Role of Environmental Estrogens and Acquired Endocrine Resistance in Breast Cancer and Implications for Treatment with Novel Antiestrogens

Abstract

Breast cancer is the most diagnosed malignancy among women in the United States. Approximately 70% of breast tumors express estrogen receptor (ER)-alpha and are deemed ER-positive. ER-positive breast tumors depend upon endogenous estrogens to promote ER-mediated cellular proliferation. Although adjuvant endocrine therapy is an effective treatment option for ER-positive breast cancer, recurrence remains an unresolved issue. Studies suggest that ESR1 ligand binding domain (ESR1-LBD) mutations and exposure to alternative estrogens may serve as potential mechanisms of resistance to endocrine therapy.

Chapter II of this dissertation examined whether two oxidized metabolites of n-butylparaben and iso-butylparaben, discovered in human urine, bind to ER-alpha and promote estrogen signaling. The estrogenic properties of metabolites 3-hydroxy n-butyl 4-hydroxybenzoate (3OH) and 2-hydroxy iso-butyl 4-hydroxybenzoate (2OH) were determined using the ER-positive, estrogen-dependent breast cancer cell line MCF-7. The 3OH and 2OH metabolites induced cellular proliferation with EC50 of 8.2 and 2.2 µM, respectively. The expression of a pro-proliferative, estrogen-inducible gene (GREB1) was induced by these compounds and blocked by co-administration of an ER antagonist. The metabolites promoted ER-dependent transcriptional activity of an ERE-luciferase reporter construct.
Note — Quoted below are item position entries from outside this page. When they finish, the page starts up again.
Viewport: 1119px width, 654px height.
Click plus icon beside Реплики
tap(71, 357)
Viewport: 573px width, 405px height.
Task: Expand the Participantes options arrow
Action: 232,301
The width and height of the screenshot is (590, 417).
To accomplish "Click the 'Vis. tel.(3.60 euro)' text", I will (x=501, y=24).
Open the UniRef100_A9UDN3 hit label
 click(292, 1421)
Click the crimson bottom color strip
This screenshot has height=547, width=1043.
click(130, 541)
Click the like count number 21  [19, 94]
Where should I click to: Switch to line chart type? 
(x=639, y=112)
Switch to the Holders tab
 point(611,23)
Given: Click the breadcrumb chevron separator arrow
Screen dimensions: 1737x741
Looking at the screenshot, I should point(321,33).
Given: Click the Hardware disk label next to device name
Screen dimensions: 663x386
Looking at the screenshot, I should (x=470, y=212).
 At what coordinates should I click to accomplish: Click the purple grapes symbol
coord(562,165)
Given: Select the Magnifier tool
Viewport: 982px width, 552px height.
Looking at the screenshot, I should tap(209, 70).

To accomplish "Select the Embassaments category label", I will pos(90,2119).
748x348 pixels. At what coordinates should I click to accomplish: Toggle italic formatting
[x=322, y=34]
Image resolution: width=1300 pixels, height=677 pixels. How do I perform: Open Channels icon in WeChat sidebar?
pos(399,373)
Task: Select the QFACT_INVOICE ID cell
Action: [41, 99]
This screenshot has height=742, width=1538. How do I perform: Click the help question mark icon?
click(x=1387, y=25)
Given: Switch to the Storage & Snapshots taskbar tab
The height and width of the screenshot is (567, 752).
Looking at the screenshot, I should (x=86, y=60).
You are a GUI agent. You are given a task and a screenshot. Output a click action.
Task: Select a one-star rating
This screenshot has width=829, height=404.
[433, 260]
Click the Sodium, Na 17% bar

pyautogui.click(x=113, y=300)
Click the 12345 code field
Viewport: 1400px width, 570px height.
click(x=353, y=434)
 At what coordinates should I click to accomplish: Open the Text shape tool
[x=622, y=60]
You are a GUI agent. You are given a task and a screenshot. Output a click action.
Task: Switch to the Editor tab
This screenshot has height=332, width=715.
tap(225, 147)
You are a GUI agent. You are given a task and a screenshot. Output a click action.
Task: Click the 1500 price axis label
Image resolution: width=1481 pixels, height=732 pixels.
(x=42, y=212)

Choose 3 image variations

Crystal structures exist for human, but not rodent, ER-alpha-LBD. Consequently, rodent studies involving binding of compounds to ER-alpha-LBD are limited in their molecular-level interpretation and extrapolation to humans. In chapter III, we used the human ER-alpha-LBD structure (PDB 3UUD) as a template to produce rat and mouse homology models which were employed to generate docking poses of 23 Group A ligands (estradiol, diethylstilbestrol, and 21 paraben analogs) in AutoDock Vina. Numbers of interspecies ligand-receptor residue contacts were highly similar: Sorensen Sc = 93.1 ± 7.5% (human-mouse) and 92.5 ± 7.1% (human-rat). Pyramid plots of numbers of ligand receptor atom contacts by residue exhibited high interspecies symmetry. Group B ligands were 15 3,5-disubstituted parabens shown to exhibit decreased binding to human ER-alpha and increased antimicrobial activity. Ligand efficiencies calculated from docking of Group B ligands into human ER-alpha-LBD were highly correlated with those derived from published experimental data.

The most common recurring ESR1-LBD mutations, D538G and Y537S, are detected in ~30% of patients with metastatic breast cancer who are resistant to endocrine therapy. In chapter IV, we used the MCF-7 cells to develop in vitro models that express the Y537S and D538G mutants using CRISPR knock-in and screened novel compounds that target ER-alpha for degradation. Results show that compound ERD-148 attenuated ER-dependent growth with IC50 values of 0.8, 10.5, and 6.1 nM in wildtype MCF-7, Y537S, and D538G cells respectively. MCF-7 cells treated with ERD-148 for 24 hours show lower levels of ER-alpha protein expression compared to mutant cells treated at 1 nM for 24 hours. GREB1 gene expression was downregulated at nanomolar concentrations in MCF-7 and the mutant cell lines treated with ERD-148 for 24 hours.

In summary, our results indicate that oxidized paraben metabolites exhibit behavior akin to weak estrogens. Our constructed rodent ER-alpha-LBD receptors interact with ligands in like manner to the human receptor, thus providing a high level of confidence in extrapolations of rodent to human ligand-receptor interactions. ERD-148 was shown to inhibit the growth of ER-positive breast cancer via antagonism of ER-alpha. Future studies are needed to determine whether exposure to estrogenic EDCs or the presence of ESR1 mutations contribute to a greater risk of recurrence or poorer clinical outcomes specifically among patients with advanced disease.